*** Opening Records ***

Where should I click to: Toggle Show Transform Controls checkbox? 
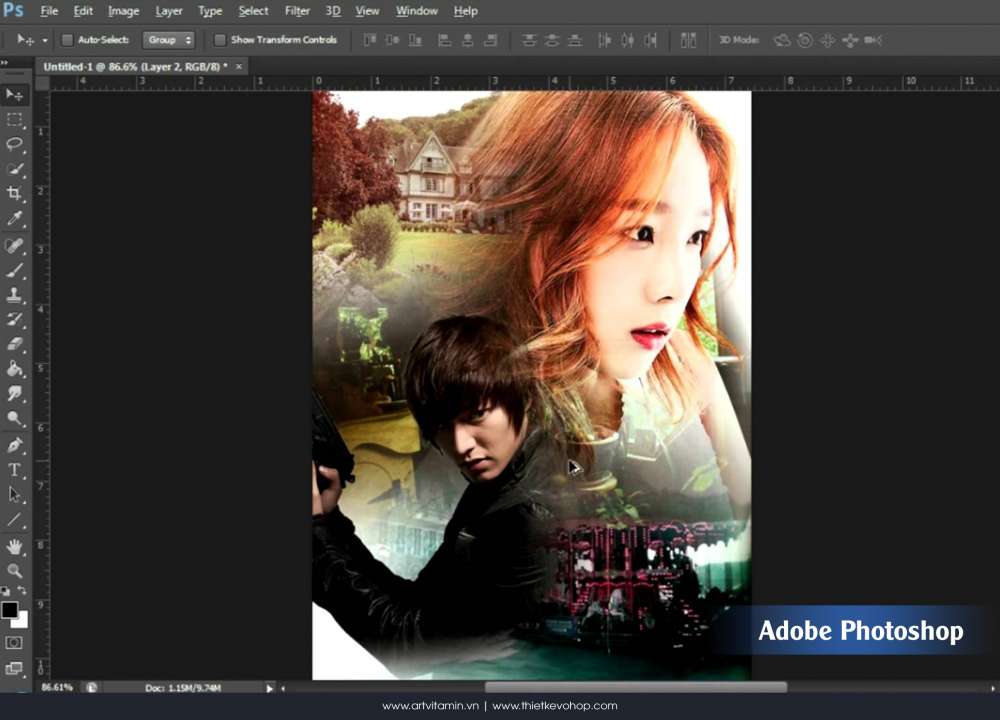point(220,40)
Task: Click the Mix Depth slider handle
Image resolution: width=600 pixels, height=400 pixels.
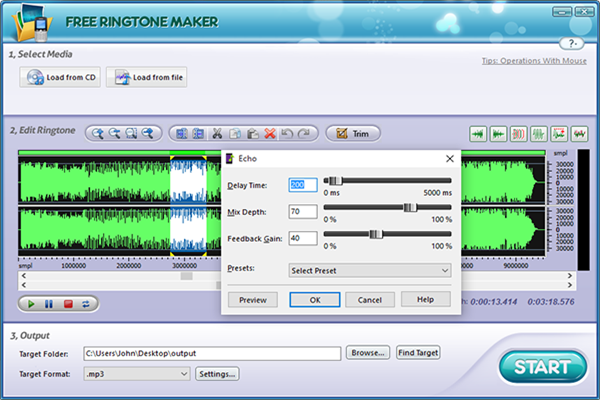Action: pyautogui.click(x=408, y=207)
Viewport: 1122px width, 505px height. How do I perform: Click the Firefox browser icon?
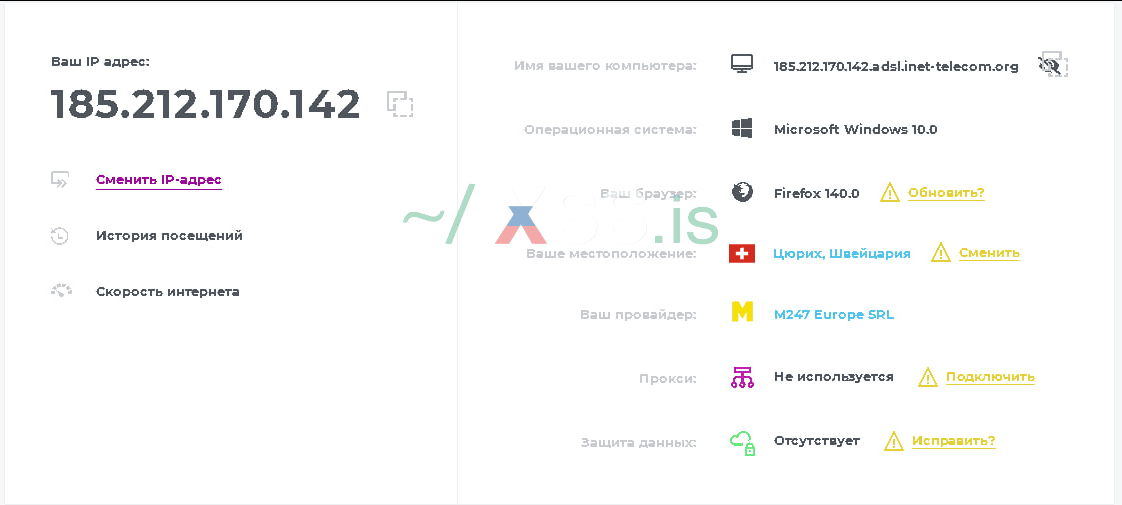(742, 192)
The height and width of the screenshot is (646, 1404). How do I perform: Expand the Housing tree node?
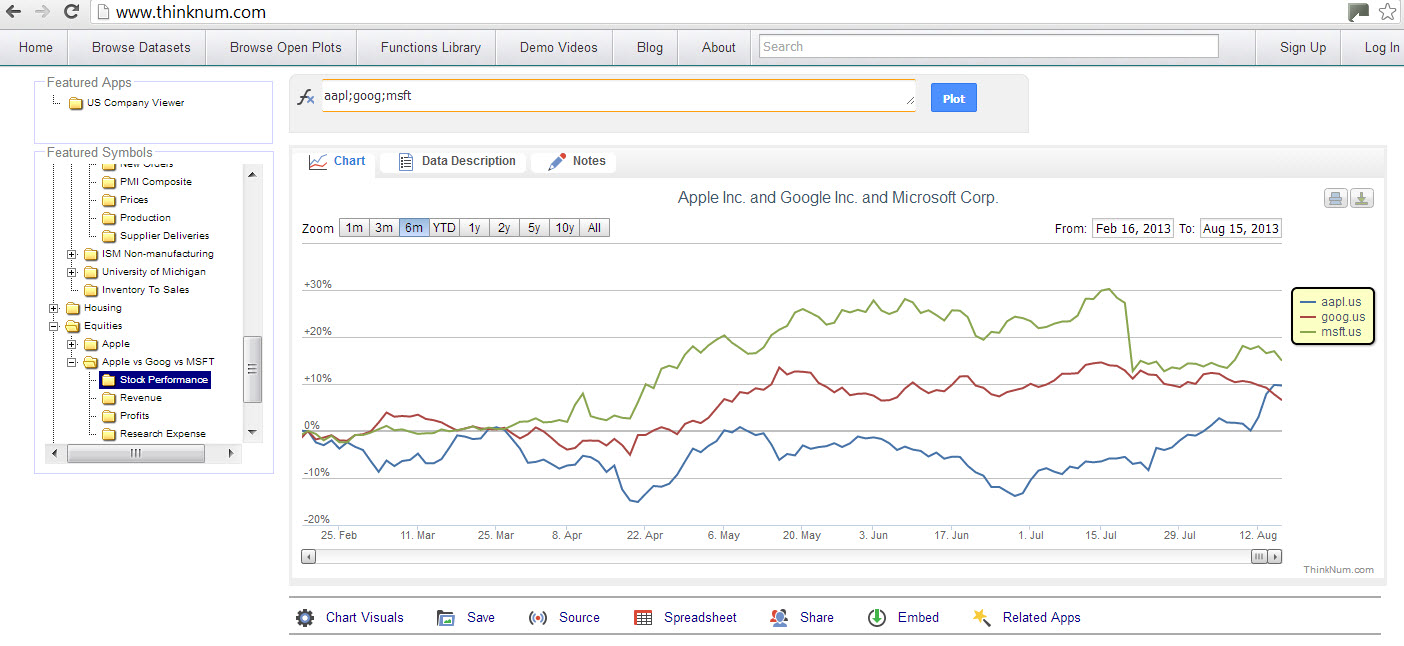(x=54, y=308)
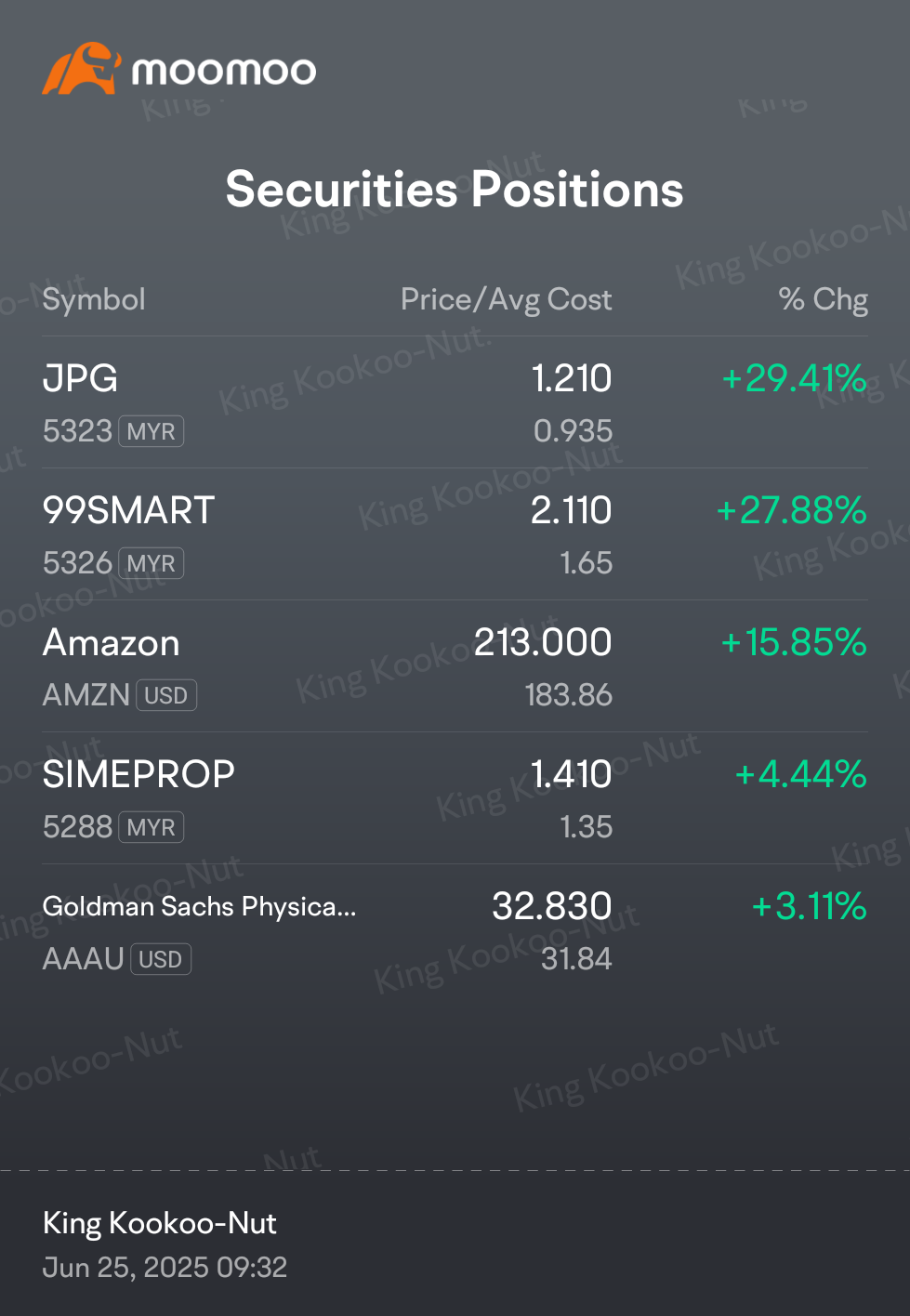Click the % Chg column header

(x=824, y=299)
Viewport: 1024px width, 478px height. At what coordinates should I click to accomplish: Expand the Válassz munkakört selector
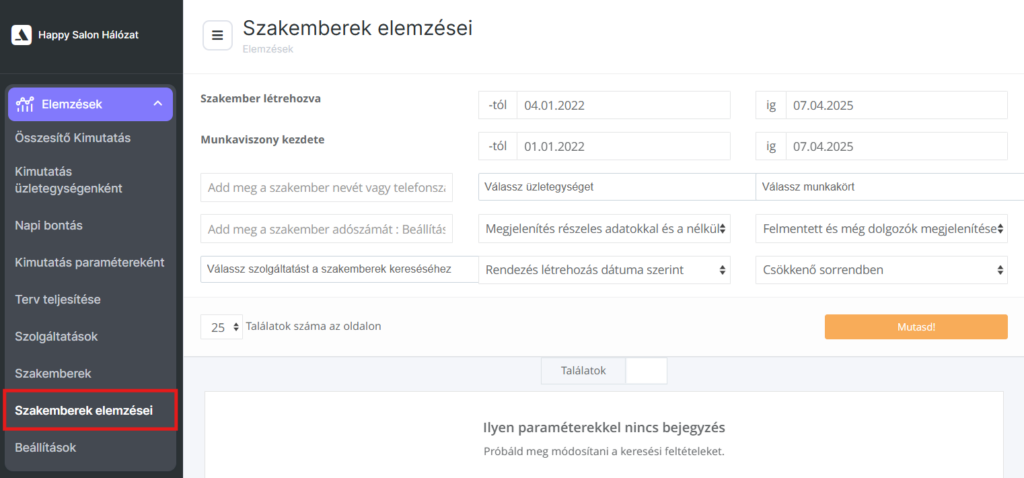(888, 187)
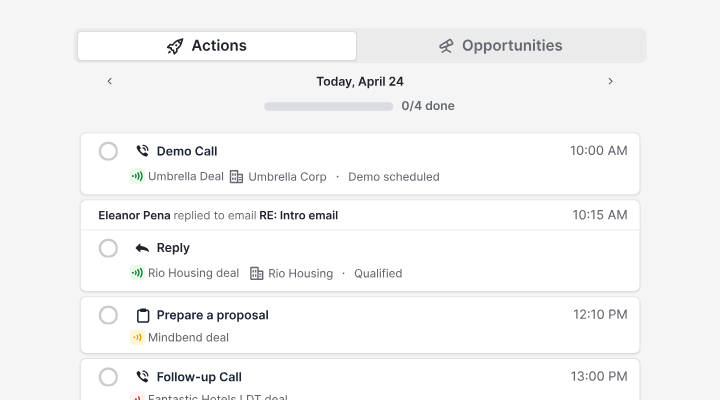Image resolution: width=720 pixels, height=400 pixels.
Task: Click the 0/4 done progress bar
Action: pyautogui.click(x=328, y=107)
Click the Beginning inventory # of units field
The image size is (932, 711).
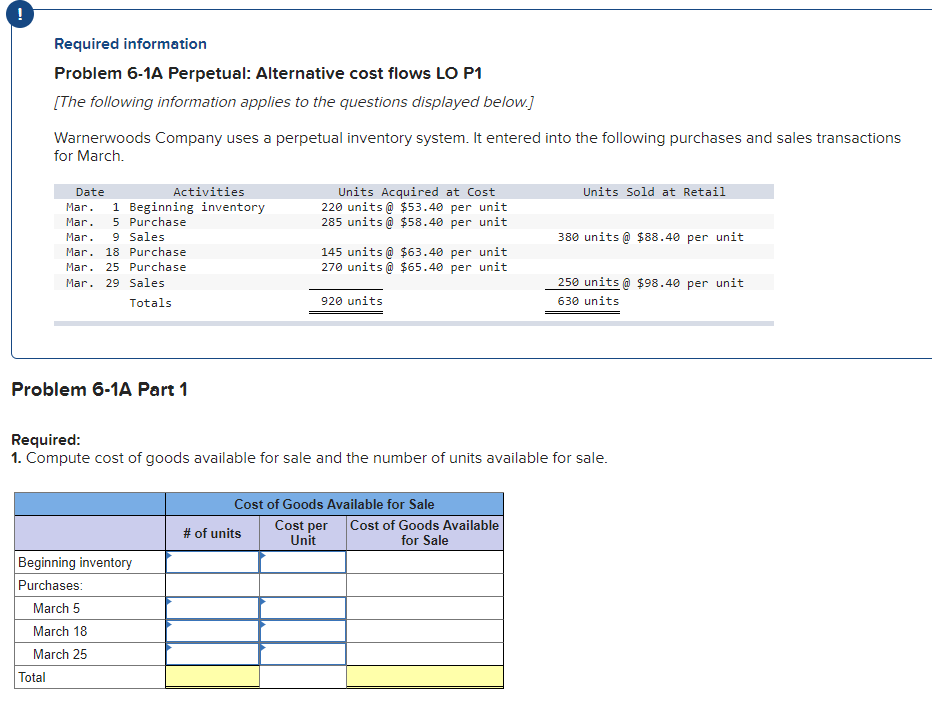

*** Closing Records ***

** Task description **
Once you find the line containing "Image resolution: width=600", retype it and every line after it through the last line of the records above, exactly. Add nothing else, and leave out the pictures.

** Answer space **
Image resolution: width=600 pixels, height=400 pixels.
Action: pyautogui.click(x=408, y=207)
Viewport: 1122px width, 505px height. How do I perform: Click the Firefox browser icon?
(742, 192)
The height and width of the screenshot is (646, 1404). How do I perform: Expand the Housing tree node?
(x=54, y=308)
Click the % Chg column header

(x=824, y=299)
Viewport: 1024px width, 478px height. At what coordinates should I click to accomplish: Expand the Válassz munkakört selector
(888, 187)
Image resolution: width=720 pixels, height=400 pixels.
Task: Click the 0/4 done progress bar
Action: pyautogui.click(x=328, y=107)
Click the Beginning inventory # of units field
The image size is (932, 711).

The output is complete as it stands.